LinuxQuestions.org

LinuxQuestions.org (/questions/)
-   Linux - Newbie (https://www.linuxquestions.org/questions/linux-newbie-8/)
-   -   Remove lines with sed (https://www.linuxquestions.org/questions/linux-newbie-8/remove-lines-with-sed-868610/)

Stevy12 03-14-2011 10:56 PM

Remove lines with sed
 
Hi

I have a large file and need to remove all the lines containing symbol/symbols.

For example: . , ! " # $ % & / ( ) = ? ¡ ¿ ' ´ + * ¨ { } ] [ - _ : ; , > < (maybe more)

Thanks in advance!

GlennsPref 03-14-2011 11:39 PM

Quote:

Hi, Welcome to LQ!

LQ has a fantastic search function that may save you time waiting for an answer to a popular question.

With over 4 million posts to search it's possible the answer has been given.
:)

Some tutes here from IBM.

The first one may be the one.
what you want to do is remove all chars except [A-Z] [a-z] [0-9]
regexp would look like...[^A-Z] [^a-z] [^0-9]

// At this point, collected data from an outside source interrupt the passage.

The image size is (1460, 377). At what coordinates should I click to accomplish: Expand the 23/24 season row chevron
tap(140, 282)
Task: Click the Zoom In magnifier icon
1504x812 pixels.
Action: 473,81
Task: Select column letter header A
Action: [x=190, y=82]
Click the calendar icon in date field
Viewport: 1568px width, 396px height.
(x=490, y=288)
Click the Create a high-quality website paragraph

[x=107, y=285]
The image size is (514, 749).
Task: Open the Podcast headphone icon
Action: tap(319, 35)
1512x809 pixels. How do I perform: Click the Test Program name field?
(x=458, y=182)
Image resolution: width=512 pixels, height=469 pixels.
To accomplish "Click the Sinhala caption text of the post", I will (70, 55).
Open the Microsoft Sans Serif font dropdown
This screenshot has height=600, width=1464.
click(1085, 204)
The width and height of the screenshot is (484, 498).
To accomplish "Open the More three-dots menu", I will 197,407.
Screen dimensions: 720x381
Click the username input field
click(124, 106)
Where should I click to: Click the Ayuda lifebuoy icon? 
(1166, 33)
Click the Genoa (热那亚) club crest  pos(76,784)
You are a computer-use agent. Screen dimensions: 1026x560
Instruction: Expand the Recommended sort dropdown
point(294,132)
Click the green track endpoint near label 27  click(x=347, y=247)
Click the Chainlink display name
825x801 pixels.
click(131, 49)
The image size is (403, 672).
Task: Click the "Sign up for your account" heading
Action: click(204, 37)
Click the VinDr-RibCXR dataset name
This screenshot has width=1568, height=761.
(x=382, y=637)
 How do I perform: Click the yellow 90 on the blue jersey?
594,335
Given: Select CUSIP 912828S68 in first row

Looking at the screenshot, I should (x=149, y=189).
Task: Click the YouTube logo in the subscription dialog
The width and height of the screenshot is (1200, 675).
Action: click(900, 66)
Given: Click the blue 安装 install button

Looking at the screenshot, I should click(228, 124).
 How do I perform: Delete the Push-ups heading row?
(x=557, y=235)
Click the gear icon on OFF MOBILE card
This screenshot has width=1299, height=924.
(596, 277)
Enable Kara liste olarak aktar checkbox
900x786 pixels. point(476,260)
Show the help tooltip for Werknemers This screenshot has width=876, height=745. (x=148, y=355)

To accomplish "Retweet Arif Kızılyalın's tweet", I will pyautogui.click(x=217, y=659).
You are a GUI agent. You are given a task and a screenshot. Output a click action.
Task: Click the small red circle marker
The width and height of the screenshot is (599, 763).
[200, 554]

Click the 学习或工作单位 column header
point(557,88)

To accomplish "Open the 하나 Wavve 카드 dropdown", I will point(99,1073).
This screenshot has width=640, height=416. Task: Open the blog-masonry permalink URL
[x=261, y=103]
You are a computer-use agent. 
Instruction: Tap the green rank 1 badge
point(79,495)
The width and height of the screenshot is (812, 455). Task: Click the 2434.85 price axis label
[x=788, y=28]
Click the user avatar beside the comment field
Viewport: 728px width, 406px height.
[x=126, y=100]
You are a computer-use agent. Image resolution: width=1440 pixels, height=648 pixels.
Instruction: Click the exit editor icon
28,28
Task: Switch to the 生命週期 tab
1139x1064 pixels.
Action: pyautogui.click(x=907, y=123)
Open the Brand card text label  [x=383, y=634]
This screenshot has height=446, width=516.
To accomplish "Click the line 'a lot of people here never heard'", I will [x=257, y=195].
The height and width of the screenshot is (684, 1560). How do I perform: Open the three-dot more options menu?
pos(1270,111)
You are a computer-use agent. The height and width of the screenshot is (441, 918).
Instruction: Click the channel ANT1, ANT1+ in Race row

http://www.ibm.com/developerworks/li...ry/l-sed2.html

http://www.ibm.com/developerworks/vi...for+a+new+user

http://www.regular-expressions.info

http://sed.sourceforge.net/sed1line.txt

Regards Glenn

Stevy12 03-15-2011 12:10 AM

Hi GlennsPref :)

I don't want to remove chars, I want to remove the whole lines containing one or more symbols.
I already read about sed at some spanish sites, by the way I can't understand english tutorials then it's a bit hard to learn at these sites.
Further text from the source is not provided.